Clement Valla is an artist and programmer interested in processes that produce unfamiliar artifacts and skew reality. Valla works within systems, applying a ‘programmed brain’ that pushes problem-solving logic to irrational ends. His recent work examines copies, repetition and reproduction markets – from Chinese ‘Oil-Painting Factories’ to drawings on Amazon’s Mechanical Turk. This work explores the tension between individual creativity and the influence of systems and networks on the individual.

Valla received a BA from Columbia University in 2001, where he studied architecture. After working for architects in the USA, France, and China, Valla began using computers and digital technologies in his own work. He studied the intersection between art and computer programming at the Rhode Island School of Design’s Digital+Media MFA program.

He has collaborated with a number of artists, architects, designers, scientists and archaeologists, developing novel uses for digital technologies. His work has been shown and published internationally. He is currently a full time faculty member in the Graphic Design Department at RISD.
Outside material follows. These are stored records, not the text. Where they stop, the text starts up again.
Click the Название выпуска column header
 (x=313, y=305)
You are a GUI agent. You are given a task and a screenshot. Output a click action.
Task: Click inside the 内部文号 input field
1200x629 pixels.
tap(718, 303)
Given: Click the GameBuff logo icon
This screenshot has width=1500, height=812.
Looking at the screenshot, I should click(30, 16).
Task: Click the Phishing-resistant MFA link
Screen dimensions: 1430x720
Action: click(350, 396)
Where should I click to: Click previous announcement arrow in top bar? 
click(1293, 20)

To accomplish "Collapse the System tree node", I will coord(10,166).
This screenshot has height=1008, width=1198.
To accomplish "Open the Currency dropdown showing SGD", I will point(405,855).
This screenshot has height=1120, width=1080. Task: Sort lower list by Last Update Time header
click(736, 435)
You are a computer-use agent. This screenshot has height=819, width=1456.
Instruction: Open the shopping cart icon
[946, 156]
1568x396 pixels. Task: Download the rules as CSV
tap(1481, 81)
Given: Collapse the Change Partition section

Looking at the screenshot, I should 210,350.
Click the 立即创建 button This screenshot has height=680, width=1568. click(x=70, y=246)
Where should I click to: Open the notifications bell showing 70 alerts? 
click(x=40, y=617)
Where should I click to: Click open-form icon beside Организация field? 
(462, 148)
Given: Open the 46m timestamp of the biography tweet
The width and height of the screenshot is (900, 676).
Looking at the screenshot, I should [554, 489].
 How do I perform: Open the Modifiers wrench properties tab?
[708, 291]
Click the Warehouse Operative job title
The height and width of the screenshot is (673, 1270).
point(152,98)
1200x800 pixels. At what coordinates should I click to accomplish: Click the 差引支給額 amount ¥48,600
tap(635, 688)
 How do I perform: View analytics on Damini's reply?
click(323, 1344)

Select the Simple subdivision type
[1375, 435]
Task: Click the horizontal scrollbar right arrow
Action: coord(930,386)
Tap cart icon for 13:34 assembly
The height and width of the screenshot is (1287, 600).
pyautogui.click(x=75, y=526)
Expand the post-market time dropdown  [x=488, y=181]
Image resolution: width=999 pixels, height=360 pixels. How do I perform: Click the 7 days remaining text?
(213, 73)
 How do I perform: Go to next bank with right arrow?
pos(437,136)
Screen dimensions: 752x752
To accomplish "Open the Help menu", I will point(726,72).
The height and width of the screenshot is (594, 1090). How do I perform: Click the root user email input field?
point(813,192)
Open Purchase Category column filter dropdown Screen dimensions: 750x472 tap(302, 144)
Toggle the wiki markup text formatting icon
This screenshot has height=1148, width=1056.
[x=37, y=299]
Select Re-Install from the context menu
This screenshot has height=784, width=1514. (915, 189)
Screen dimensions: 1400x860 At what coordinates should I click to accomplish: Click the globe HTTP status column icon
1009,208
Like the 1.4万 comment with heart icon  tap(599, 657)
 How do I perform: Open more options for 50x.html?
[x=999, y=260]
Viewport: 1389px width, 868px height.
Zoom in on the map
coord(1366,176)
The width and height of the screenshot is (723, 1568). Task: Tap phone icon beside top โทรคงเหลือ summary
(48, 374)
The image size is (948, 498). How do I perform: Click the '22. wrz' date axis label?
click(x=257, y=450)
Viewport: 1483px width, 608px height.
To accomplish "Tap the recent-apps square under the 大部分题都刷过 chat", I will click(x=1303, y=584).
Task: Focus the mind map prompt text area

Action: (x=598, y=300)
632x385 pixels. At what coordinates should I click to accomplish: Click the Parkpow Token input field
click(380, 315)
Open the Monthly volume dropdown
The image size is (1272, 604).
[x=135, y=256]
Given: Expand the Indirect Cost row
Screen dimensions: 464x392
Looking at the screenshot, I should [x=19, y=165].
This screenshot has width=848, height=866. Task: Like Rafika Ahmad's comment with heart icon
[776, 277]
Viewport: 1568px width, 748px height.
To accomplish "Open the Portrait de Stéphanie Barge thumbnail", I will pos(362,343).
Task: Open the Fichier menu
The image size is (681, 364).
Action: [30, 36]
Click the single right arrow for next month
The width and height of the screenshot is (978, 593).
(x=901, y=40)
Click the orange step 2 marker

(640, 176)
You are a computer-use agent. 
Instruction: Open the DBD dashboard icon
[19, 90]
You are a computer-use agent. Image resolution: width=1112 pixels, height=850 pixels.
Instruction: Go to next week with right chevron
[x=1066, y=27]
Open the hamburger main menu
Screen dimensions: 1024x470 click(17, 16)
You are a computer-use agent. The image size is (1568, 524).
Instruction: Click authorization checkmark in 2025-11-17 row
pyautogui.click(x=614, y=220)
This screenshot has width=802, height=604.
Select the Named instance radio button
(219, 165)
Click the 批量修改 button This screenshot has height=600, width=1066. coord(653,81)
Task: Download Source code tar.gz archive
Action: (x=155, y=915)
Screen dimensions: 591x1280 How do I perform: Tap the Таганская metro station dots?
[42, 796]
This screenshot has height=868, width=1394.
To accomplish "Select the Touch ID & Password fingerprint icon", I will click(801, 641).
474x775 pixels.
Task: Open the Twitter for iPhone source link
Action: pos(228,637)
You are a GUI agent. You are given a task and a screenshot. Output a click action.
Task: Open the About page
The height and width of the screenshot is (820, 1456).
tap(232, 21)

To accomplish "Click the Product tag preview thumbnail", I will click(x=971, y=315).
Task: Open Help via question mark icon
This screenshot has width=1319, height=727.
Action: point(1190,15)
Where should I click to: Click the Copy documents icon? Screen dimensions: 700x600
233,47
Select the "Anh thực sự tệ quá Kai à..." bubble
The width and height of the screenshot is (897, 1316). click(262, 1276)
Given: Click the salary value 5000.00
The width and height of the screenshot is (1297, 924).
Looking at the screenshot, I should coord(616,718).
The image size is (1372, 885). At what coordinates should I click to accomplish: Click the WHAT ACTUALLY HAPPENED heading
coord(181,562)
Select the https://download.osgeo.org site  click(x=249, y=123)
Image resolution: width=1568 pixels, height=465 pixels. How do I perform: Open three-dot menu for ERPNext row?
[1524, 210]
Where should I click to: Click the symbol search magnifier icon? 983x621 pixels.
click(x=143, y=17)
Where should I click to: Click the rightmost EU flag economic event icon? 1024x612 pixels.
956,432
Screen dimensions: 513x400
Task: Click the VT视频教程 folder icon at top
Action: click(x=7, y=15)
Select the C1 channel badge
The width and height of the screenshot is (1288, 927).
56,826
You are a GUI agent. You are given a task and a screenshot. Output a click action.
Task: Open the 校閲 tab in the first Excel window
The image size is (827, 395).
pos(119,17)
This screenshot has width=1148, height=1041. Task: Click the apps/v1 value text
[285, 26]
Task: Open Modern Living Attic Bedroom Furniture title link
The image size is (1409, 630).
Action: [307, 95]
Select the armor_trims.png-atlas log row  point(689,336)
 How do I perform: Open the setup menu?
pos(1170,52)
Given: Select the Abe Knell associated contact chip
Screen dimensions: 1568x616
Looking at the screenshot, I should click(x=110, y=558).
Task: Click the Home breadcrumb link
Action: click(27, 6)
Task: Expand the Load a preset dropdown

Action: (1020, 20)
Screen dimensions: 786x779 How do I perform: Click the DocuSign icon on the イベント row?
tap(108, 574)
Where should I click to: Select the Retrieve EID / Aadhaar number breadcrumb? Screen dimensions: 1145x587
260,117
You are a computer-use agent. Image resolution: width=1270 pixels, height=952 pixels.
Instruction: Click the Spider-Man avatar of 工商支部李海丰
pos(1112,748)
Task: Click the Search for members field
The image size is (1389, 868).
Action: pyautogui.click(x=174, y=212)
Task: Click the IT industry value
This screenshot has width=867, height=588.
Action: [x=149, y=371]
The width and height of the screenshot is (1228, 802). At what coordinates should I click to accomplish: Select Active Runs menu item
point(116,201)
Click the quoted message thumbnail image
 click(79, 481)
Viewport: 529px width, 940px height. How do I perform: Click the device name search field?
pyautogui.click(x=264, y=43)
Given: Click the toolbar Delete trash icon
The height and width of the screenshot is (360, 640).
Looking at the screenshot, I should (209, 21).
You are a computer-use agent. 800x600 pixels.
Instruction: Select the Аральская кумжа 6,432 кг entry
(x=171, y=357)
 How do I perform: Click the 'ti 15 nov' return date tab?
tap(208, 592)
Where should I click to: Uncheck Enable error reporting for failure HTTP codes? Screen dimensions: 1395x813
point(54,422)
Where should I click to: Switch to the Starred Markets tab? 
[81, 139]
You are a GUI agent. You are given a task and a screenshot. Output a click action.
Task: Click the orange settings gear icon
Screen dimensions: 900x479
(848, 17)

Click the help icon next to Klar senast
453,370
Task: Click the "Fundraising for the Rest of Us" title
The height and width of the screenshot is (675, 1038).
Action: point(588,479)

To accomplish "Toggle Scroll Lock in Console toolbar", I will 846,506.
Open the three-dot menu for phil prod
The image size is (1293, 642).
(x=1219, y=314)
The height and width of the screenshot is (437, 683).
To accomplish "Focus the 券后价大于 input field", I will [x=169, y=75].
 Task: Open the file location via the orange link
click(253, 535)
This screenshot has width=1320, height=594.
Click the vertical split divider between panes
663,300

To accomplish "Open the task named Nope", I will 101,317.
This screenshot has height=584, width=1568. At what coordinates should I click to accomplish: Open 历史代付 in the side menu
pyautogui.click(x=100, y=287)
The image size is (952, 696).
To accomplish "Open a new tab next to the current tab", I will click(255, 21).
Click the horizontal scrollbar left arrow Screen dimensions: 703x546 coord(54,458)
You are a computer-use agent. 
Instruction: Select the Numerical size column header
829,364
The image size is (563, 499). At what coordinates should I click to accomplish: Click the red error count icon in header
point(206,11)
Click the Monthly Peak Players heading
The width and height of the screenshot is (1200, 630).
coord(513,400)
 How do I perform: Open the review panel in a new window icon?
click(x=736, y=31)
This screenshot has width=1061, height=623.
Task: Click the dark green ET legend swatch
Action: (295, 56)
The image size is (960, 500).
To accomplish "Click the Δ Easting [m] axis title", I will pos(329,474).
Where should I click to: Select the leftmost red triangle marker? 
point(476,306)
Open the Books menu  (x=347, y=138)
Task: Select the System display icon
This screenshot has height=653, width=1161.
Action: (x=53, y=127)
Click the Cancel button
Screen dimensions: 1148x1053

Academic research/areas of interest

Valla writes instructions and computer code in order to explore systems. His programs are generative. They rely on chance, randomness, repetition and recombination in order to produce complex and unexpected images that lie on the boundary between nature and artifice. He finds systems that produce unintended artifacts, unexplored juxtapositions. Glitches, not designed effects. He collects these strange occurrences.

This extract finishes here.